§ **DIRECTIONS**:
Put the lines below into a numbered list, starting at the line that contains "214) in the screenshot." and ending with the last line. Omit blank lines.

§ **DATA RECORDS**:

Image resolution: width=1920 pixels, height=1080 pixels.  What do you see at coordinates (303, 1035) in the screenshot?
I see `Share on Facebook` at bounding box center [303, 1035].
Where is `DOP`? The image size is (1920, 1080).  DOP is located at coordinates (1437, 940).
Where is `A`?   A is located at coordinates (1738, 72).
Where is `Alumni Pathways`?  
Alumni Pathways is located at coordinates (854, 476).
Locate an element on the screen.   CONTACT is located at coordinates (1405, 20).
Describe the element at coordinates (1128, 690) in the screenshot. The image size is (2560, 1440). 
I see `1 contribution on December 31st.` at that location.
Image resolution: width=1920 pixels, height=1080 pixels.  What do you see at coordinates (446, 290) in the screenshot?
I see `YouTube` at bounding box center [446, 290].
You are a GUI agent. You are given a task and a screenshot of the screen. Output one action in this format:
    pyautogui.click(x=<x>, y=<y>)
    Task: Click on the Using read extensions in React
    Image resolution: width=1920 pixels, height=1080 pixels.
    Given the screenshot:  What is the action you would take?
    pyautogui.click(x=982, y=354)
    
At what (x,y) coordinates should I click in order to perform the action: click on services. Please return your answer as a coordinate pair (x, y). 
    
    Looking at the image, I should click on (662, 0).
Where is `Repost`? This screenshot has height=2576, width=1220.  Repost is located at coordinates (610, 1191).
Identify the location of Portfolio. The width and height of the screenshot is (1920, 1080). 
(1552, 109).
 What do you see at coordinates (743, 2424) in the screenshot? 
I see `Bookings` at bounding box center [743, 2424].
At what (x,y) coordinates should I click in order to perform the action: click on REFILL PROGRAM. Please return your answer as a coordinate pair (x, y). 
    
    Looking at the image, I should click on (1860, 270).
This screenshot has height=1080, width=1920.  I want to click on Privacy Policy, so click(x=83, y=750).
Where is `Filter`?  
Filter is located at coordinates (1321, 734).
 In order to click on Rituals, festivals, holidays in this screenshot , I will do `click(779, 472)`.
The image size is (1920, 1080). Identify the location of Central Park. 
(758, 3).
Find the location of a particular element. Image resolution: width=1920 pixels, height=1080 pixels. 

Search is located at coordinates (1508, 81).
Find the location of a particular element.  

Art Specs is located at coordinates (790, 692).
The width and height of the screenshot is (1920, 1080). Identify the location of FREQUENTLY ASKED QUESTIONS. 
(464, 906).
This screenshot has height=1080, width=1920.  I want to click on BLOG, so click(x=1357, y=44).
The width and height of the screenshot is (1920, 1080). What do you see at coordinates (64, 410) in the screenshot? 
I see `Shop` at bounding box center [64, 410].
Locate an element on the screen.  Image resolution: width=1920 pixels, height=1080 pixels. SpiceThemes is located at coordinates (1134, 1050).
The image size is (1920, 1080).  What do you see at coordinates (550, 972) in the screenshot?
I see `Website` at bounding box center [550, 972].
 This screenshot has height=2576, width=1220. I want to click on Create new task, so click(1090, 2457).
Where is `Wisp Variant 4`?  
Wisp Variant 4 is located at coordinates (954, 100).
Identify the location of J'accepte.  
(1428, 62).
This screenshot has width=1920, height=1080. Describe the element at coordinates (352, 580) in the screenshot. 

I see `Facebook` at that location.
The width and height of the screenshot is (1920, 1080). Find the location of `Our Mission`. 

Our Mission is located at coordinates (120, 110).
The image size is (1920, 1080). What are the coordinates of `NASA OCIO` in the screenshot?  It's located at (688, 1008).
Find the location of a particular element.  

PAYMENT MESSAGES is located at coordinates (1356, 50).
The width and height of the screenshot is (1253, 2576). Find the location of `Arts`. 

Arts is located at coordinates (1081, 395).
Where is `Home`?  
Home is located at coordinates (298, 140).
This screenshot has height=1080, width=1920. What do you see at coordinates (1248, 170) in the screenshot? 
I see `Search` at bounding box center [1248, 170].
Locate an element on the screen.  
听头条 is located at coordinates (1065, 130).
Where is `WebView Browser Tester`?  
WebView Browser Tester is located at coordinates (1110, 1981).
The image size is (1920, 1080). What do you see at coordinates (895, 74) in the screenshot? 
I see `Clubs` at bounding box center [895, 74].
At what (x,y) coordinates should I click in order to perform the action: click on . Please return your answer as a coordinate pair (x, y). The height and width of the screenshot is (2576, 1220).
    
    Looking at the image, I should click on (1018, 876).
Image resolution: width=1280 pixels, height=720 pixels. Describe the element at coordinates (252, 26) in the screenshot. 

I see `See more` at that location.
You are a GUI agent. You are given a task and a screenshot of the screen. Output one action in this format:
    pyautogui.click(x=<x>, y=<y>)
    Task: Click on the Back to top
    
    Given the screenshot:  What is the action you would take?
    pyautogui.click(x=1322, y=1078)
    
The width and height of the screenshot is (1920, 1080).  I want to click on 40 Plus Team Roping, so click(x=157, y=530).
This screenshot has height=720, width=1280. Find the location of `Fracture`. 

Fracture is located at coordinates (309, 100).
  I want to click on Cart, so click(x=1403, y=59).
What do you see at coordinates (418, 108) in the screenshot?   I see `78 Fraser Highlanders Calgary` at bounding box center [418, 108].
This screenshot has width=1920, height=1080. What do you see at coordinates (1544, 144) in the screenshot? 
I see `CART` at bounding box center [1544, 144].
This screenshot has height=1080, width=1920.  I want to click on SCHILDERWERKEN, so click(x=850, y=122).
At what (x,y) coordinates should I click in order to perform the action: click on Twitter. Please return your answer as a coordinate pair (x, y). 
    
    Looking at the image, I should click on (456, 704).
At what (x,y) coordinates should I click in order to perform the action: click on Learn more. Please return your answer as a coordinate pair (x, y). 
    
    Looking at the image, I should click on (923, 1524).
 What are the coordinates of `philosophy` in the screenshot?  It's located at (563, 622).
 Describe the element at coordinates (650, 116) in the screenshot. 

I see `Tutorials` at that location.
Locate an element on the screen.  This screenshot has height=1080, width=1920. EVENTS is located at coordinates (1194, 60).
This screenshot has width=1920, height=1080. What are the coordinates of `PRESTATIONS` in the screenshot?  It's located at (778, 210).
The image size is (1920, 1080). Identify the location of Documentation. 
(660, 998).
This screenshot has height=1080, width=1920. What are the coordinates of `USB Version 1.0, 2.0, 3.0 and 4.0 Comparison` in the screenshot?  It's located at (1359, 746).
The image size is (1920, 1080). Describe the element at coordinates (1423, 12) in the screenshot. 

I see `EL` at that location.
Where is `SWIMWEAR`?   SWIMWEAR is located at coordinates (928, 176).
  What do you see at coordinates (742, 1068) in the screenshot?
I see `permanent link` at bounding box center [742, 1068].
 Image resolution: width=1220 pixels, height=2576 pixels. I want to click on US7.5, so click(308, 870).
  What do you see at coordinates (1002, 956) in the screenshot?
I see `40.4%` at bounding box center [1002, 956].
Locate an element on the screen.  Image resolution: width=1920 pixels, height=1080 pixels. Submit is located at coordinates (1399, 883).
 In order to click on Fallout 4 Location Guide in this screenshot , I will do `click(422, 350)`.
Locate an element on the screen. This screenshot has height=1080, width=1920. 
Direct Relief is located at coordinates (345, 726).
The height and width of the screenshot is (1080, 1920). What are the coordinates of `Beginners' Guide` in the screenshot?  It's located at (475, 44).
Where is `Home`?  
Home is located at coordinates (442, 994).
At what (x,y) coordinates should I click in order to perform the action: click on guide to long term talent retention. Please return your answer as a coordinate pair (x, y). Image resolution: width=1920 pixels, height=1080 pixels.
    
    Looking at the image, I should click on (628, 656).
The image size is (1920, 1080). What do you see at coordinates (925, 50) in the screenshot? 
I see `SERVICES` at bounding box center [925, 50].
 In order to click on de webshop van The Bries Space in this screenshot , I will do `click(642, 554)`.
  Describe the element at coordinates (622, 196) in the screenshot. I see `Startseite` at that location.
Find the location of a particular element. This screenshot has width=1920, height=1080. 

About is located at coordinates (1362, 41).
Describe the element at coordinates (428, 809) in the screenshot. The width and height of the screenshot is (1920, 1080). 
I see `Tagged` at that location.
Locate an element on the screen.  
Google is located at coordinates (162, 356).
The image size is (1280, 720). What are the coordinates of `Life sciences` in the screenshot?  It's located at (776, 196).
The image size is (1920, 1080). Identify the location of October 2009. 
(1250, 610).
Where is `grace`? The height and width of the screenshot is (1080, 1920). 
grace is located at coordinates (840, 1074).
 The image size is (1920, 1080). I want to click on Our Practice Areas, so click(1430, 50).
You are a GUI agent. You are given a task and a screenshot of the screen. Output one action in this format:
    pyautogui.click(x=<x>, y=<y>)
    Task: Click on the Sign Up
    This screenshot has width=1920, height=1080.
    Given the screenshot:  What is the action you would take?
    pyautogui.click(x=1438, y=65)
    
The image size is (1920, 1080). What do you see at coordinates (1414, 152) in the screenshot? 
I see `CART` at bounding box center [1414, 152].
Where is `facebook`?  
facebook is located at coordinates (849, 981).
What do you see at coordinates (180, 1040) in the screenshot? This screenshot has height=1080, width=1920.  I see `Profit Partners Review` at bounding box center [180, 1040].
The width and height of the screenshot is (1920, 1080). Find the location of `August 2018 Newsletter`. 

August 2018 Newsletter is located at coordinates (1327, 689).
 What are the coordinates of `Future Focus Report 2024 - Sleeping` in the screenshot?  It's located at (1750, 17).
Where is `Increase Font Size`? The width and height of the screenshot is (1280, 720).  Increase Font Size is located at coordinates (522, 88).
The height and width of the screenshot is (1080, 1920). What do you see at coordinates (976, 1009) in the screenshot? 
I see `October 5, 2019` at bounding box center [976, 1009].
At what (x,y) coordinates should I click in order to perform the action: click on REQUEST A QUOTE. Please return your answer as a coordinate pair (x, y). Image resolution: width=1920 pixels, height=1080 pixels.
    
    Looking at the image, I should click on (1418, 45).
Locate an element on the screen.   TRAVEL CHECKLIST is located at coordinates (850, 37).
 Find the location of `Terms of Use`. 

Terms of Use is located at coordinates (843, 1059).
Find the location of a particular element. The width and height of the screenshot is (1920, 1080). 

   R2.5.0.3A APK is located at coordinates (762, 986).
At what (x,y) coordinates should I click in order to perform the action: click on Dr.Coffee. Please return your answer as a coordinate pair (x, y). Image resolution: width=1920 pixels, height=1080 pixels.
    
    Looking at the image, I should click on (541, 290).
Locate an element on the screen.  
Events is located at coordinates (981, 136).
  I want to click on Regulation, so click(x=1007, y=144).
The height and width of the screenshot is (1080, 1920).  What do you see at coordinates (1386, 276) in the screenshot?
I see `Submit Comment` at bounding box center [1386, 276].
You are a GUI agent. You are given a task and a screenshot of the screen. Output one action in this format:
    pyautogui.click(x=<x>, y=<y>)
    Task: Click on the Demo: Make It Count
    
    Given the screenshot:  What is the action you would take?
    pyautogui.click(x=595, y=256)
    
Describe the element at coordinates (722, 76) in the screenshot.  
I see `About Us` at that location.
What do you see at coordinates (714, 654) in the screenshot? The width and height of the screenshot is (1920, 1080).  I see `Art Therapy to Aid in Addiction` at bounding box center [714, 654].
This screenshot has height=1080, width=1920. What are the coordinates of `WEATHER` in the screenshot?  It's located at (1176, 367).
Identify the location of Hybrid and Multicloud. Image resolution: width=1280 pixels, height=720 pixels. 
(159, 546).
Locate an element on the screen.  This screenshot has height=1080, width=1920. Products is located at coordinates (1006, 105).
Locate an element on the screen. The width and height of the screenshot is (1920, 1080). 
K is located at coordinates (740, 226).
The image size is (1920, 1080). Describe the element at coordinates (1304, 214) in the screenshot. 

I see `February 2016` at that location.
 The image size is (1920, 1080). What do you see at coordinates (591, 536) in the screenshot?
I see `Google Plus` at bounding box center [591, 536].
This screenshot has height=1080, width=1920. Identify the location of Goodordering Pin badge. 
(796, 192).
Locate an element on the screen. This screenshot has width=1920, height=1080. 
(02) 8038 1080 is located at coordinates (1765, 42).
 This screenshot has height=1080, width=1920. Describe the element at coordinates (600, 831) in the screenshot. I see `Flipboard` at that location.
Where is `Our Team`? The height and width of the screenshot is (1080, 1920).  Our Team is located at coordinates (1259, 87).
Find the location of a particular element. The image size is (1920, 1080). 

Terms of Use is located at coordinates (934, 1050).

§ **TASK SOLUTION**:
1. The image size is (1920, 1080). Describe the element at coordinates (1304, 214) in the screenshot. 
2. I see `February 2016` at that location.
3.  The image size is (1920, 1080). What do you see at coordinates (591, 536) in the screenshot?
4. I see `Google Plus` at bounding box center [591, 536].
5. This screenshot has height=1080, width=1920. Identify the location of Goodordering Pin badge. 
6. (796, 192).
7. Locate an element on the screen. This screenshot has width=1920, height=1080. 
8. (02) 8038 1080 is located at coordinates (1765, 42).
9.  This screenshot has height=1080, width=1920. Describe the element at coordinates (600, 831) in the screenshot. I see `Flipboard` at that location.
10. Where is `Our Team`? The height and width of the screenshot is (1080, 1920).  Our Team is located at coordinates (1259, 87).
11. Find the location of a particular element. The image size is (1920, 1080). 
12. Terms of Use is located at coordinates (934, 1050).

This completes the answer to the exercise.